The Japanese economy rose from last year’s severe slump thanks to strong exports.

But analysts predict GDP will drop in the first quarter due to consumption effects from the second emergency restriction orders in place in January and suggest that the second consecutive decline in the second quarter could constitutes a probable recession.

While the new emergency constraint is likely not to trigger further monetary easing, it could affect the Bank of Japan quarterly growth forecast to be put on, analysts said. out next week, the analysts said.

“With a strong global demand outlook, the BOJ probably won’t make a major change to its moderate recovery forecast,” said Izuru Kato, chief economist at Totan Research.

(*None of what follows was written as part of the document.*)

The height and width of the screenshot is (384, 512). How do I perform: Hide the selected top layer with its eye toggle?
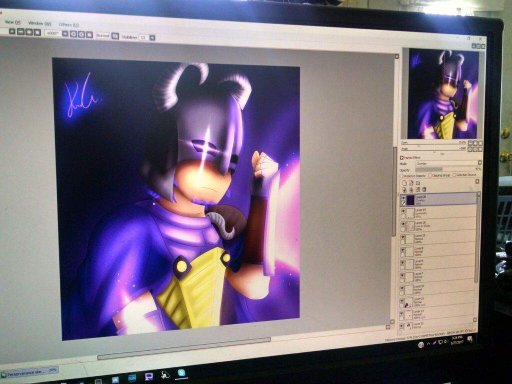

“But it is impossible to rule out the decline in second quarter GDP, so the BOJ is likely to issue more warnings about the risks to domestic demand,” he said.

The slow vaccine rollout is creating a cloud for the fate of the Olympics. Tokyo 2020 organizers say a policeman working with the torch relay team in western Kagawa Prefecture tested positive for the virus.

Adding to the signs of the pandemic’s growing impact, an auto industry lobbyist said the Tokyo Auto Show would be canceled this year.

Tokyo reported 861 new cases on Thursday, the most since January 29 during the third wave of pandemic and a previous state of emergency. Osaka Prefecture reports 1,242 cases daily, near a record high last week.